Task directions: Repeat word for word the portion of the outline on the spirituality of the Law between "- c. About the" and "the more important.", inclusive.

Text under study:
----------------------------------------

- 1) Those provisions that meet the needs of the body are called "fleshly".
- 2) Those provisions that meet the needs of the spirit are called "spiritual".
- 3) This means that "spiritual" means that something is focused upon the realm and requirements of the "spirit".
- b. 1 Corinthians 9:11 is a very similar text and context.
- 2. The impact of his use of this term to describe the Law is significant.
- a. His claim is that the Law is fundamentally designed for the realm of spirit and its requirements.
- 1) This is a natural theological premise since God is spirit, the angels are spirits, and man has a spiritual aspect to his being.
- 2) Since the Law is a statement from God about Himself, it is pretty much a foregone conclusion that the Law is going to be "spiritual" -- i.e., focused on the issues of "spirit".
- b. His claim is that the Law can only be properly appreciated by those who are "spiritual" as it is.
- 1) In 1 Corinthians 3:1 Paul identifies "spirituality" as a matter of a certain level of mature understanding.
- 2) In 1 Corinthians 3:4 Paul identifies "carnality" as a matter of illegitimate commitments that undercut legitimate ones -- strongly implying that "spirituality" is a matter of knowing the difference and focusing upon the proper objectives and methods.
- 3) In our context, 7:11 deliberately says that it is only by deception that Sin uses the Law against us.
- c. About the only conclusion that we can come to, then, is that the Law is only of help when it is applied to the realm of the spirit and that that is no small difficulty.
- B. Paul's claim is that it is the "spirituality" of the Law that makes it "holy, righteous, and good".
- II. The Message in Terms of Its Contrast With Paul.
- A. Paul's claim is that he is "carnal".
- 1. This claim, at its root, focuses upon the physical makeup of man.
- 2. If we adhere to 1 Corinthians 3:1 and 4, this claim is that Paul is not free from the problems of the immature exaltation of the less important over the more important.
- B. Paul's claim is, however, explained by his self-description of being "sold under Sin".
- 1. Everywhere in the New Testament but here, the word "sold" is used of the exchange of material property for money so that other material property may be acquired.

----------------------------------------

Pixel coordinate grounding data

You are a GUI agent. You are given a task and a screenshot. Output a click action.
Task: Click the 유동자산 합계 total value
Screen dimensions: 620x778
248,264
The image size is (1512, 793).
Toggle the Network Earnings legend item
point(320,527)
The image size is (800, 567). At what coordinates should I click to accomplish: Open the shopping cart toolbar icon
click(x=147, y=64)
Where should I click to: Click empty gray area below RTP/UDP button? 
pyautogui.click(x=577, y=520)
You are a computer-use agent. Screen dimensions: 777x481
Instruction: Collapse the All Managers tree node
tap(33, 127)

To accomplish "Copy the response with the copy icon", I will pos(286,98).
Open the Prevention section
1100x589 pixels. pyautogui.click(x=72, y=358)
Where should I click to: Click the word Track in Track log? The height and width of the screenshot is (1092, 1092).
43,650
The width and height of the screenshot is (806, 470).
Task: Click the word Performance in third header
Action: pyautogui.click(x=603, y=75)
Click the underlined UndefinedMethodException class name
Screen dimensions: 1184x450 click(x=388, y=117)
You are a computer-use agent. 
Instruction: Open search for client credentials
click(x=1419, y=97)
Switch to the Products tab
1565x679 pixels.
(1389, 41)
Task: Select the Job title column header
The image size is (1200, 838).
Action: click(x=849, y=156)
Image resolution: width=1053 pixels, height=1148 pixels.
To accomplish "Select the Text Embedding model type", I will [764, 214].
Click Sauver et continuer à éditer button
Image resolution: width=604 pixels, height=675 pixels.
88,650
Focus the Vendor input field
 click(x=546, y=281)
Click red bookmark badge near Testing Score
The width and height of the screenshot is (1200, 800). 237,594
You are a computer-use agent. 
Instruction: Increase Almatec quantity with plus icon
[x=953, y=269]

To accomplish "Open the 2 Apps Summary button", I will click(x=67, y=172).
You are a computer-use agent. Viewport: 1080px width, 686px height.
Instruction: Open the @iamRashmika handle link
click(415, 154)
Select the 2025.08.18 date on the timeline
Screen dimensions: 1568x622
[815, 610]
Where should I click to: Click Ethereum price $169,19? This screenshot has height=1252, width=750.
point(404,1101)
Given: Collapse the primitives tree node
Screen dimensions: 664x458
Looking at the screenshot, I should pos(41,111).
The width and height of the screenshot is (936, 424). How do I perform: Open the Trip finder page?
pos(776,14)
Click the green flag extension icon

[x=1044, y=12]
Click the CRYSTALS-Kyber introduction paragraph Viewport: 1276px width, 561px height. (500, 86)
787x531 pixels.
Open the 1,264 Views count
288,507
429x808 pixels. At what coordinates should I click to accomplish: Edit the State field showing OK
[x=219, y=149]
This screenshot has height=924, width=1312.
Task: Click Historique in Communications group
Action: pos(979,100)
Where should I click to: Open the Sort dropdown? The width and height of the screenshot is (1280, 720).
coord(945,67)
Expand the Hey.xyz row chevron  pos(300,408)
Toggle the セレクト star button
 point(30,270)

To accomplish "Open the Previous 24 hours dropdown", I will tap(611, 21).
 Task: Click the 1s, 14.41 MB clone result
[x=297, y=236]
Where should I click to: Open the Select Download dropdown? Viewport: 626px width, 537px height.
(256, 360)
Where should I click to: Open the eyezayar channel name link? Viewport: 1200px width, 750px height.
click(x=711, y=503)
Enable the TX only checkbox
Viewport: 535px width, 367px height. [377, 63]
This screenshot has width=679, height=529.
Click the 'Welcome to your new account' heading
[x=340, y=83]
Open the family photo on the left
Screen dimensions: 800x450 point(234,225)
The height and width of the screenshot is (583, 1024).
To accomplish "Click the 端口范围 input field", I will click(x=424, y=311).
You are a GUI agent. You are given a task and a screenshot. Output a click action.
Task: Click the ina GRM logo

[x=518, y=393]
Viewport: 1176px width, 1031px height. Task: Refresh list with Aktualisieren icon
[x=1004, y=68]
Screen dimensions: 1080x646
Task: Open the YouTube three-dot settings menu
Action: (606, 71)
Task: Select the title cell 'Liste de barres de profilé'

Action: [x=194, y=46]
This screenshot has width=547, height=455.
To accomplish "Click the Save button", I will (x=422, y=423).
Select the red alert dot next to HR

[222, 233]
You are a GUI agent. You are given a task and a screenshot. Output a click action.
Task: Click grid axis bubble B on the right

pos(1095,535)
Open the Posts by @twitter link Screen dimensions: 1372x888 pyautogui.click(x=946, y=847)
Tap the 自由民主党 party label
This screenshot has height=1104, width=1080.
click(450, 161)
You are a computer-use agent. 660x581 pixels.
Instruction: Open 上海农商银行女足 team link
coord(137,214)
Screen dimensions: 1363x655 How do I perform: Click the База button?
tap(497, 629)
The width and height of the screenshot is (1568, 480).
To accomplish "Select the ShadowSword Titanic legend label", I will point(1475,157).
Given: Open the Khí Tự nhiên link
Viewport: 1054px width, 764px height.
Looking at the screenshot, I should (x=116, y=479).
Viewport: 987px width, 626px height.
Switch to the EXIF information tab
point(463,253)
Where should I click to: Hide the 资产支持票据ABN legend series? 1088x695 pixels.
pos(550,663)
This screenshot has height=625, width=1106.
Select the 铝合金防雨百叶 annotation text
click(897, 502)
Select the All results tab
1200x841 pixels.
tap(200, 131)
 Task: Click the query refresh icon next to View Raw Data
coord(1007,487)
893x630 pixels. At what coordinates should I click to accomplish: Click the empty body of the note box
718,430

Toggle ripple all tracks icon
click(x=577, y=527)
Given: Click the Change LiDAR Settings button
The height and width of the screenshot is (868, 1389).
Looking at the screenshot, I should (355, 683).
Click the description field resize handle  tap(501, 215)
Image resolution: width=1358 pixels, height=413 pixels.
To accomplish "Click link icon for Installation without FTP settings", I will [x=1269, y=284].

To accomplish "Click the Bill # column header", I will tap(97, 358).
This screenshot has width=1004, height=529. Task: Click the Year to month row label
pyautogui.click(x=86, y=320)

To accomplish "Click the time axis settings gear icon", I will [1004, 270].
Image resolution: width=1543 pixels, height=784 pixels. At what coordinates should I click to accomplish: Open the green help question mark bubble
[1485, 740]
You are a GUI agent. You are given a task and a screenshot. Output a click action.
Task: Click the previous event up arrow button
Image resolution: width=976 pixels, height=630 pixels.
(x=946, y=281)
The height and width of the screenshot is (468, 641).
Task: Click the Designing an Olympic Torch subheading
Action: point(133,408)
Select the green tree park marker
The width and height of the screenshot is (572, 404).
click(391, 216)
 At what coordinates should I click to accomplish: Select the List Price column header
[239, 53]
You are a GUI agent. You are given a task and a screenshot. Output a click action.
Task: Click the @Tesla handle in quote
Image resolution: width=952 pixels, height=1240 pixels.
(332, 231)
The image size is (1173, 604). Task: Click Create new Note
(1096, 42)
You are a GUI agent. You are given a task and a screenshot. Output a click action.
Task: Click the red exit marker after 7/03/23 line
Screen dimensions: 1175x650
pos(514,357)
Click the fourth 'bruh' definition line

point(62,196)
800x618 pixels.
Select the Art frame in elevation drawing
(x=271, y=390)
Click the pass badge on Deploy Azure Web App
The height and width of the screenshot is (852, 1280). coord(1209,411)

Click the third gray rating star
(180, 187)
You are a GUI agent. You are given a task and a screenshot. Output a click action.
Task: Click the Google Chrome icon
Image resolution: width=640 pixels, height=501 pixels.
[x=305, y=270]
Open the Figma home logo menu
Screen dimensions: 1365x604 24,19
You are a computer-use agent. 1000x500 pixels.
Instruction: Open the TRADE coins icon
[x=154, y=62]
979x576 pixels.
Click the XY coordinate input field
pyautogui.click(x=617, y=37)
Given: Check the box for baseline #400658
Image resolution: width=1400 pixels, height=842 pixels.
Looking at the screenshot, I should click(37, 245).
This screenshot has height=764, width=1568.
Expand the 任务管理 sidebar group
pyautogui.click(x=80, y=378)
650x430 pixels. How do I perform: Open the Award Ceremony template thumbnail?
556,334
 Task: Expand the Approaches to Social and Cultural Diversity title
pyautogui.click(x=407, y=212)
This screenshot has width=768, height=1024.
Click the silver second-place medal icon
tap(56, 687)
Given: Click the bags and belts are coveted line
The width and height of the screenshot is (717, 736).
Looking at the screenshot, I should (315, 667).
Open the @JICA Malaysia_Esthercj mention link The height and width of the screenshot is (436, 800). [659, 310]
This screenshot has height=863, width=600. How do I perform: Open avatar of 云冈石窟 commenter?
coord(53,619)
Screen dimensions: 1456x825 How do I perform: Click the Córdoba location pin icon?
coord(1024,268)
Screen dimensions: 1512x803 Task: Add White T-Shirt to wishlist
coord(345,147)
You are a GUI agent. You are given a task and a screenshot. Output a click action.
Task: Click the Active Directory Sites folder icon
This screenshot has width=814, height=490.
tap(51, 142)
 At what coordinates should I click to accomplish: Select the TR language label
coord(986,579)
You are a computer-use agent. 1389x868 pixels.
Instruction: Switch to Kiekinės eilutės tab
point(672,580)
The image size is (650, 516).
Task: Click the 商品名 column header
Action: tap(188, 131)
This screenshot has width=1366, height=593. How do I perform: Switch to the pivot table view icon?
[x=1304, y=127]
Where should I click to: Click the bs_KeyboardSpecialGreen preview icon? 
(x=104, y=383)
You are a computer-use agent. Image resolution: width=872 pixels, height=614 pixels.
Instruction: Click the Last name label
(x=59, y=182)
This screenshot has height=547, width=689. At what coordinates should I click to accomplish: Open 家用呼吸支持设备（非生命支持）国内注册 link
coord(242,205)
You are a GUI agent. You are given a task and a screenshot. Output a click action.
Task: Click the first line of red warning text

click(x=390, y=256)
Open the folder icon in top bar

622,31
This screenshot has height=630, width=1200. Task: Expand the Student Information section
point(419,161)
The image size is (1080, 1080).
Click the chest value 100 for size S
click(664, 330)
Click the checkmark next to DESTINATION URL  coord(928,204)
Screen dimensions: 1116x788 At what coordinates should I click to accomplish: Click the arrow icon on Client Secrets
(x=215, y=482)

----------------------------------------

Problem solution:
- c. About the only conclusion that we can come to, then, is that the Law is only of help when it is applied to the realm of the spirit and that that is no small difficulty.
- B. Paul's claim is that it is the "spirituality" of the Law that makes it "holy, righteous, and good".
- II. The Message in Terms of Its Contrast With Paul.
- A. Paul's claim is that he is "carnal".
- 1. This claim, at its root, focuses upon the physical makeup of man.
- 2. If we adhere to 1 Corinthians 3:1 and 4, this claim is that Paul is not free from the problems of the immature exaltation of the less important over the more important.